And stranger than the weather was the first time in a long time that I agreed with Don Cherry. I watched a little of him at the end of the game because I wanted to laugh. But he called it right: the bruins shot their bolt in G 6. The Habs just plain wore the bears down (my words, not his).
On a more jovial note, I deal with the media here in Edmonton and some folks around town know me as being a Habs fan, so, the CBC Radio drive-home show had me on yesterday. The host and I talked around noon to do the background thing and I found out he was a Habs fan growing up in Nanaimo. So, I wasn’t surprised when we went on air and what was supposed to run 5 or 6 minutes stretched out to closer to 10 – we were having fun. I made sure to get in a couple digs at Cherry about how its admirable the way he recycles drapes and turns them into wearing apparel, and I also made mention of his lingering bitterness over the May 10, 1978 OT loss that was brought on by the too-many-men-on-the-ice penalty – stressing that that is a coach’s penalty. No bold predictions about our winning, but I offered that we’d be “loaded for bear”. However, most amazing thing of the day was CP – ‘Mr. Ice’. Two shutouts. And more to come, I wager.
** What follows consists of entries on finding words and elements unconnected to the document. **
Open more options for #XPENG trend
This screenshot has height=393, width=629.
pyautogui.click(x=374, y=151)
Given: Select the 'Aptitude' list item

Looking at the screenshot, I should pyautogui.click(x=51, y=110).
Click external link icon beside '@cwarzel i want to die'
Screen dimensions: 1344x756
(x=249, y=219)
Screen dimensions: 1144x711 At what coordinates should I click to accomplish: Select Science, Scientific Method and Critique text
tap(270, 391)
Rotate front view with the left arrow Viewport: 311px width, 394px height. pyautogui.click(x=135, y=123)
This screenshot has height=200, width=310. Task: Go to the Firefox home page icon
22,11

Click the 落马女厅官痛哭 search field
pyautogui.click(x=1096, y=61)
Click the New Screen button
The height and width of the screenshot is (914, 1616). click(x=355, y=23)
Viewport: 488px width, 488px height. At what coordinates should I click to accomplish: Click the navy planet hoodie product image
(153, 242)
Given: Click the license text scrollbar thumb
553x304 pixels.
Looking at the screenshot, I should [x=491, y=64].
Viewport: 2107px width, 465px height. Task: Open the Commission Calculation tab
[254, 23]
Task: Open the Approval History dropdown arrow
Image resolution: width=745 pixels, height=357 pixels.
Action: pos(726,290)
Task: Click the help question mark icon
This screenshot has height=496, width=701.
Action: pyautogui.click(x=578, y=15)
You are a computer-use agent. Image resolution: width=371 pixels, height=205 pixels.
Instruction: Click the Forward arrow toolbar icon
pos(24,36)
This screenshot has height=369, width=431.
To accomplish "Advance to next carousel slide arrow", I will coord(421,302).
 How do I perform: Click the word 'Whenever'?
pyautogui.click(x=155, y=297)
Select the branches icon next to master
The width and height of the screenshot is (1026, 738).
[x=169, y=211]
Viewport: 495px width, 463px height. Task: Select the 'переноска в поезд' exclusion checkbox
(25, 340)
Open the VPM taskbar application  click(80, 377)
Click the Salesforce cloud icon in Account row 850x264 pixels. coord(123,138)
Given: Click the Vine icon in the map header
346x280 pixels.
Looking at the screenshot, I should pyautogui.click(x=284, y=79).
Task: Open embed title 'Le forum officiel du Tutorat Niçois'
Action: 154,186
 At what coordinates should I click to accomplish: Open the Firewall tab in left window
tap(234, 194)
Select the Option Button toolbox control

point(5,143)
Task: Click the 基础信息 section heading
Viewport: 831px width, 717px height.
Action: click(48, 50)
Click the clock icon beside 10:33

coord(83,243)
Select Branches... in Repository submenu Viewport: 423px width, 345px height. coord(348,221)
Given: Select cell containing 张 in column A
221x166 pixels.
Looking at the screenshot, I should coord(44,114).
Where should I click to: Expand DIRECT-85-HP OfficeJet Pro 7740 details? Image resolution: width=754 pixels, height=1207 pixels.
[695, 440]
Finally, a couple observations: Chara and his 56-inch stick vs our powerplay – we won’t see them again and I hope our power play looks as good as it did when he was in the penalty box. Also, did anyone else notice that Cherry wore black and yellow for the first and last games of the series? I wonder if we could pay him to wear team colours for our next opponents…theirs, not ours.
Yesterday was a great day, and today’s pretty good, too. Even with all the snow. Thanks for taking my post.